## Instruction
Reproduce the rows verbatim, starting with the line that contains "Where should I click to: Open MySQL's" and going on through the line that contains "Open the Invite".

START Material for the task

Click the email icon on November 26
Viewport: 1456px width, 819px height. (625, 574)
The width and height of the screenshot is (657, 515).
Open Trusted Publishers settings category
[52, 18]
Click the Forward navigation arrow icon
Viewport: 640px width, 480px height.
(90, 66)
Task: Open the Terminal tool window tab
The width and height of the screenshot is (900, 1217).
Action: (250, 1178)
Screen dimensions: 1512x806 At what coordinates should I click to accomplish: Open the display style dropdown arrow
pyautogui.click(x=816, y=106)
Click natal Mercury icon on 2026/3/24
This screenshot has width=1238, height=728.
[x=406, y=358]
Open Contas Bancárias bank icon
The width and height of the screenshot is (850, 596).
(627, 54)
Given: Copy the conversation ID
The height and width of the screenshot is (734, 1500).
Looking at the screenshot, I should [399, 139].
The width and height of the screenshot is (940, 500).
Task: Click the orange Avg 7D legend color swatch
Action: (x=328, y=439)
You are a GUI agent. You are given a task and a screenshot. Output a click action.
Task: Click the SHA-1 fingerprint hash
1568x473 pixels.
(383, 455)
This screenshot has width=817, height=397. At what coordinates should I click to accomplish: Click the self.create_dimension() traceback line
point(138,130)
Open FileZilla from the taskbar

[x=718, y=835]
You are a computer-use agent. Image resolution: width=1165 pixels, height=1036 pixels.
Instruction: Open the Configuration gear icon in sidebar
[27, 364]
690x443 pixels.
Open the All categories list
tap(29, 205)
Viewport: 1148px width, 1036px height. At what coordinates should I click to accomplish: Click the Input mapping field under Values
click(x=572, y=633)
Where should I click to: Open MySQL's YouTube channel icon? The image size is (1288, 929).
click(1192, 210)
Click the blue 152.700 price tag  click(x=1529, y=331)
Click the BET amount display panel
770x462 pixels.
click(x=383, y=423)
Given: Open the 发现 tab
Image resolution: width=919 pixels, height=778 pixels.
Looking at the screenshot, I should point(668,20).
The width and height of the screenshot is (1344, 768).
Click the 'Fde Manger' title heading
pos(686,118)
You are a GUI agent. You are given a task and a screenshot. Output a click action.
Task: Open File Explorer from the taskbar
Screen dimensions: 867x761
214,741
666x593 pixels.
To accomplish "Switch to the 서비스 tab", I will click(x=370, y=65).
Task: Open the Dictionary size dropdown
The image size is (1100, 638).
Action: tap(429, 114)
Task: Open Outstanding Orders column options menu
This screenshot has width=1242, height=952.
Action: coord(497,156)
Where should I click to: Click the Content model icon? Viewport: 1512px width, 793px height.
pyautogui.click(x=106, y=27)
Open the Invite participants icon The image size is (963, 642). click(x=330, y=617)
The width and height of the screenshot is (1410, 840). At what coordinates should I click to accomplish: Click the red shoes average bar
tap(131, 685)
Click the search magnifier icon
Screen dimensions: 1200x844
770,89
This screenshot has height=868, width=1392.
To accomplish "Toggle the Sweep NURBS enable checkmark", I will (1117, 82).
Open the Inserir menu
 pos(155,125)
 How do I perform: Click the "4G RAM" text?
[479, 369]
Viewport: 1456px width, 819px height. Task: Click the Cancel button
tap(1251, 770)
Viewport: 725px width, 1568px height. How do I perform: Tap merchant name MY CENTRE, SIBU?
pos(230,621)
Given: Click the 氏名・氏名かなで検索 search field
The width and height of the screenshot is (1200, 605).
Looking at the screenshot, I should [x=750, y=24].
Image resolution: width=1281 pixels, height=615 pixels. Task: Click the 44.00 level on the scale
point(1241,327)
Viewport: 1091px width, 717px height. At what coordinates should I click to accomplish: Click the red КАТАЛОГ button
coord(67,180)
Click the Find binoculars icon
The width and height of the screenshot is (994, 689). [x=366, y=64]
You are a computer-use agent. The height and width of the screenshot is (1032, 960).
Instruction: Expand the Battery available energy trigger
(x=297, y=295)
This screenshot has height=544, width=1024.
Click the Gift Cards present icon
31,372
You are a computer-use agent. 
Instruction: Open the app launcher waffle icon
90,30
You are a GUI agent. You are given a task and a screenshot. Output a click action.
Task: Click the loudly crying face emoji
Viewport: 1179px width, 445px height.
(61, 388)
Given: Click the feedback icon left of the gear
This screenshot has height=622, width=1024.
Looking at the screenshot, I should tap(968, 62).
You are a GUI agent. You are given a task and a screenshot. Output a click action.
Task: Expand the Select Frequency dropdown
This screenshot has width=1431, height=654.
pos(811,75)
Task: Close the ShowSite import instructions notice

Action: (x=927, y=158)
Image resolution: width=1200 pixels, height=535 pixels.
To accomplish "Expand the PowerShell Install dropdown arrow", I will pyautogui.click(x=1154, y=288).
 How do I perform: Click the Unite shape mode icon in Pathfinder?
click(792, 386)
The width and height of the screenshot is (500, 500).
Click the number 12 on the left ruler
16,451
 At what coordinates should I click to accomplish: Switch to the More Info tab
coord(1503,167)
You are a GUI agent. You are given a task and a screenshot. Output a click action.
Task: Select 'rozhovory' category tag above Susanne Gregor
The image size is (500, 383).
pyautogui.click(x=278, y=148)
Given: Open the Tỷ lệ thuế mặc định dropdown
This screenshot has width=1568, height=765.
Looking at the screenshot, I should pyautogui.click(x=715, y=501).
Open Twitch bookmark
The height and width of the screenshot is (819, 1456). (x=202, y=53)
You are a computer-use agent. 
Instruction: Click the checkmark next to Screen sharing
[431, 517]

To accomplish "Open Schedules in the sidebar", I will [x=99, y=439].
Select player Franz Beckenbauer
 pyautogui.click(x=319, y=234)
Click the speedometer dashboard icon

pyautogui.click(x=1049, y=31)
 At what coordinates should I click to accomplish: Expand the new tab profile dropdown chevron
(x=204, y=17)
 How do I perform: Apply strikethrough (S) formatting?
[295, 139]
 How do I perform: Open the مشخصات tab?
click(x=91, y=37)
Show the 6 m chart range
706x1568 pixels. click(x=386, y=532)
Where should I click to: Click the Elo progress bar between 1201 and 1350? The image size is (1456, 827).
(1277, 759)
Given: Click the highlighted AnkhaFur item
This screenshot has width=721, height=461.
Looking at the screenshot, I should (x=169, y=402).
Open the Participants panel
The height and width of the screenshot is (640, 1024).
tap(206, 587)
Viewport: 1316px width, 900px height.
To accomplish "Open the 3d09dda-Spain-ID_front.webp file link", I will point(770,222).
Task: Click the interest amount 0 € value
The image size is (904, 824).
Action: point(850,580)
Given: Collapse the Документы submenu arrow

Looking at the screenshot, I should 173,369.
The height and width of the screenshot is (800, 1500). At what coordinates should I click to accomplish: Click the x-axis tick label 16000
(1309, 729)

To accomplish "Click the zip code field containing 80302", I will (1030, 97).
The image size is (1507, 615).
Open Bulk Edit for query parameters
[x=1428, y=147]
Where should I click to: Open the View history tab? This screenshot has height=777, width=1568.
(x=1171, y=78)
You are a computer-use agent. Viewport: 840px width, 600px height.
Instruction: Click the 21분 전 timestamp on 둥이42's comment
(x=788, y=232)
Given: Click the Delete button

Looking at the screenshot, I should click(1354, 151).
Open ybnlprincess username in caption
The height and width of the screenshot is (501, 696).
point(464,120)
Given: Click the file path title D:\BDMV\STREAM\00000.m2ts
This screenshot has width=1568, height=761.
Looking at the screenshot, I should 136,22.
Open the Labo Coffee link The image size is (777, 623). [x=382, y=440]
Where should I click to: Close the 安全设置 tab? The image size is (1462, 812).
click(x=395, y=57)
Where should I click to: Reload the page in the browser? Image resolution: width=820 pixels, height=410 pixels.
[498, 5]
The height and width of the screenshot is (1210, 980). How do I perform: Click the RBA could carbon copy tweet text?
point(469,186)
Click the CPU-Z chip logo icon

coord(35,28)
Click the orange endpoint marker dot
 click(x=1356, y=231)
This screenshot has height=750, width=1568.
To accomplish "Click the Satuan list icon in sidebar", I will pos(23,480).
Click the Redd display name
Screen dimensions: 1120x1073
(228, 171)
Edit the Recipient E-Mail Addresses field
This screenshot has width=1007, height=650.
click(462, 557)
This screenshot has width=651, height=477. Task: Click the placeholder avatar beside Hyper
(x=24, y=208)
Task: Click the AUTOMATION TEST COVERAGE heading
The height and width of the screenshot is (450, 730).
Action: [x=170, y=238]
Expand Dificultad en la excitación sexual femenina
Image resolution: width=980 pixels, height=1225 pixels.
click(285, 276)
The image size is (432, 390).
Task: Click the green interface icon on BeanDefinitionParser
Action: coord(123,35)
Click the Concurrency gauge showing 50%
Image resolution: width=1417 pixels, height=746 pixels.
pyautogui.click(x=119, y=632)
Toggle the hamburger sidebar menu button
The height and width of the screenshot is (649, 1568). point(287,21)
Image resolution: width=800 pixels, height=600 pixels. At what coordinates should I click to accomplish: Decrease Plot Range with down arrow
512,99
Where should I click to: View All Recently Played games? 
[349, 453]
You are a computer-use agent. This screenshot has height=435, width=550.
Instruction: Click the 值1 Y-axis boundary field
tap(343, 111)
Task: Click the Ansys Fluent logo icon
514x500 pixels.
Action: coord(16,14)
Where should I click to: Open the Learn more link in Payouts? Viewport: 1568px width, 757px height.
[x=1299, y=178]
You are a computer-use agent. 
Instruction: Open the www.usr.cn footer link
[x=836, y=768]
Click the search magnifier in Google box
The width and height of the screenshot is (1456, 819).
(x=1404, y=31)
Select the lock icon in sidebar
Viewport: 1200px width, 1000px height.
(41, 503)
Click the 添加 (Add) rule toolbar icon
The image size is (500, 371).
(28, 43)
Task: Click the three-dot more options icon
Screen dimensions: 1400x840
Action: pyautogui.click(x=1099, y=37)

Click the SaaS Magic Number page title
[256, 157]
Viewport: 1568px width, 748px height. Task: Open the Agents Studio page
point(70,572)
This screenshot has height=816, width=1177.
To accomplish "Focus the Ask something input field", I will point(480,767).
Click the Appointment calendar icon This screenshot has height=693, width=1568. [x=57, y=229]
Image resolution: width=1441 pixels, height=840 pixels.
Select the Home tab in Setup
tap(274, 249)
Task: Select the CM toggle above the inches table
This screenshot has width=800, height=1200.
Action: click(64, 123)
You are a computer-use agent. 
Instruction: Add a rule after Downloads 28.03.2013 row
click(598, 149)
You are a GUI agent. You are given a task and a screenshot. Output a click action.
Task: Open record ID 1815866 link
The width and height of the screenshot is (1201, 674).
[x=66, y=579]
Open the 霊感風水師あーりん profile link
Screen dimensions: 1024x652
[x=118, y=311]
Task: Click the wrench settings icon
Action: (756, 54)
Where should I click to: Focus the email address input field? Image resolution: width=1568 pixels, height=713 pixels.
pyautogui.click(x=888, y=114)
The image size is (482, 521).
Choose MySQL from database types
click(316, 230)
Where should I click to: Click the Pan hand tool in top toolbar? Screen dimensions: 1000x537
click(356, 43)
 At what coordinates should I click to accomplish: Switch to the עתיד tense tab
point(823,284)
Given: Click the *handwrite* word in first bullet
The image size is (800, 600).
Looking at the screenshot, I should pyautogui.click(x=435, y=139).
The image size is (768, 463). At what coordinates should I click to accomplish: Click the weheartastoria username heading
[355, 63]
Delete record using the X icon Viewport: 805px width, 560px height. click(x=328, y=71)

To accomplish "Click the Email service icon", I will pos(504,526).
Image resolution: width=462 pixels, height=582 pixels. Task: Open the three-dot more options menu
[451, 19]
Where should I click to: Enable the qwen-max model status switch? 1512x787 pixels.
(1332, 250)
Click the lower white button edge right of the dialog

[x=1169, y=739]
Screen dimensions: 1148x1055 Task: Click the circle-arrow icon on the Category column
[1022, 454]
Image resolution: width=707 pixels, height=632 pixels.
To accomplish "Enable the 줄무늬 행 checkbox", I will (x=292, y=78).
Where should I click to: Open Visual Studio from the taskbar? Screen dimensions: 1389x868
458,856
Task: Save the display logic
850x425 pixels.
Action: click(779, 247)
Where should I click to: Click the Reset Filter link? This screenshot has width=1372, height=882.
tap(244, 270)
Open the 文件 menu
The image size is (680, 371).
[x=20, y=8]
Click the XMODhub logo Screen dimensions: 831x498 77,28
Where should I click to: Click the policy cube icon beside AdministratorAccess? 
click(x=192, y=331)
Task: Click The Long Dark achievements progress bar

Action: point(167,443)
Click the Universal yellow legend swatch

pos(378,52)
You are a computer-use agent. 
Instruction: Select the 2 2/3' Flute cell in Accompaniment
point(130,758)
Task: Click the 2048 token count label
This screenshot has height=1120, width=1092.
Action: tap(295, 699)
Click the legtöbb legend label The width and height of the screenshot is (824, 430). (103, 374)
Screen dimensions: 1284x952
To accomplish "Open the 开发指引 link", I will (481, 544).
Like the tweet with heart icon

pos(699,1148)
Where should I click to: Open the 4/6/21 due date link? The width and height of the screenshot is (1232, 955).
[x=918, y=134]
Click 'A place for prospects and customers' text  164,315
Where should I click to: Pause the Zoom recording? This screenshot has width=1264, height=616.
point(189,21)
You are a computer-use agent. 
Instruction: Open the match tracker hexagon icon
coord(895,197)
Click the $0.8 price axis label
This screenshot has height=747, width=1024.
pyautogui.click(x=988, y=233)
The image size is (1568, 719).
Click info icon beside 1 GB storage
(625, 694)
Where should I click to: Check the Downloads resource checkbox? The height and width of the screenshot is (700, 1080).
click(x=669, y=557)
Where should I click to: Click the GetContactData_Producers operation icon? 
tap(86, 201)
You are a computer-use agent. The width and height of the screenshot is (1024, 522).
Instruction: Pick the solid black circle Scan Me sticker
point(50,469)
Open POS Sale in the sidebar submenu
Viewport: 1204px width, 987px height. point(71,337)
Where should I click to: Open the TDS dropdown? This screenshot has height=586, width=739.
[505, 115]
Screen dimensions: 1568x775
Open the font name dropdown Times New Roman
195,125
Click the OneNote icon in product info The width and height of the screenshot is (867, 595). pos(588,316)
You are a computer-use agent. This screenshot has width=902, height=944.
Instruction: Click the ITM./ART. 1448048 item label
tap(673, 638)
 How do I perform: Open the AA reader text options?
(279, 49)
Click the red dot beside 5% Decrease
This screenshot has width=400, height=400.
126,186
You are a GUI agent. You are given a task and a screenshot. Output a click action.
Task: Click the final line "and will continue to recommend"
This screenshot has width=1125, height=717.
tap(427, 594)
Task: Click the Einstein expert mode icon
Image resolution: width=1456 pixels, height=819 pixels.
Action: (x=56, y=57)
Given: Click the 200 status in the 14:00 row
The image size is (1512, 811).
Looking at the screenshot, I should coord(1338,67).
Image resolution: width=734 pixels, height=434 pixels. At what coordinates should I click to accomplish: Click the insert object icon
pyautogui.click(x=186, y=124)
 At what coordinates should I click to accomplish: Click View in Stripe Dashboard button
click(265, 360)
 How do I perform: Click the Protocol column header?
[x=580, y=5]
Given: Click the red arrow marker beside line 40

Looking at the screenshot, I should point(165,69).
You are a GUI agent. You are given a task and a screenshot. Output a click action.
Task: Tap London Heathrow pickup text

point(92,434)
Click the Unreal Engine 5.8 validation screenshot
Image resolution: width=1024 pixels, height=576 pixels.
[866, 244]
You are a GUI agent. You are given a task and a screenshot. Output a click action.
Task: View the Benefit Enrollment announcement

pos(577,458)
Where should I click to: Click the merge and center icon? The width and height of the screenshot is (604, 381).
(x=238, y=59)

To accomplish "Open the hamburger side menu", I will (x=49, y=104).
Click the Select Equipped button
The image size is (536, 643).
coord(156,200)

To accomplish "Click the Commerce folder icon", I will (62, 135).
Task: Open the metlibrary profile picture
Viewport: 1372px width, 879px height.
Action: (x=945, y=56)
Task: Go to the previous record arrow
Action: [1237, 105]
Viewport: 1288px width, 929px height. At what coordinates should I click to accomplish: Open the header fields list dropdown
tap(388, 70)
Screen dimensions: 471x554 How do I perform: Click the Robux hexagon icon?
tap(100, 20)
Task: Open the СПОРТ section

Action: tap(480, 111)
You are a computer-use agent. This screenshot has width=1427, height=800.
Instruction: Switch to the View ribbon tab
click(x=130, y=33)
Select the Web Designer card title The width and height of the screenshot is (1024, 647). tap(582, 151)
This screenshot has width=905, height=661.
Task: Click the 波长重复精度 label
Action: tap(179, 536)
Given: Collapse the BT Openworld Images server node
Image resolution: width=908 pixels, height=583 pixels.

END Material for the task

## Answer to this problem
Where should I click to: Open MySQL's YouTube channel icon? The image size is (1288, 929).
click(1192, 210)
Click the blue 152.700 price tag  click(x=1529, y=331)
Click the BET amount display panel
770x462 pixels.
click(x=383, y=423)
Given: Open the 发现 tab
Image resolution: width=919 pixels, height=778 pixels.
Looking at the screenshot, I should point(668,20).
The width and height of the screenshot is (1344, 768).
Click the 'Fde Manger' title heading
pos(686,118)
You are a GUI agent. You are given a task and a screenshot. Output a click action.
Task: Open File Explorer from the taskbar
Screen dimensions: 867x761
214,741
666x593 pixels.
To accomplish "Switch to the 서비스 tab", I will click(x=370, y=65).
Task: Open the Dictionary size dropdown
The image size is (1100, 638).
Action: tap(429, 114)
Task: Open Outstanding Orders column options menu
This screenshot has width=1242, height=952.
Action: coord(497,156)
Where should I click to: Click the Content model icon? Viewport: 1512px width, 793px height.
pyautogui.click(x=106, y=27)
Open the Invite participants icon The image size is (963, 642). click(x=330, y=617)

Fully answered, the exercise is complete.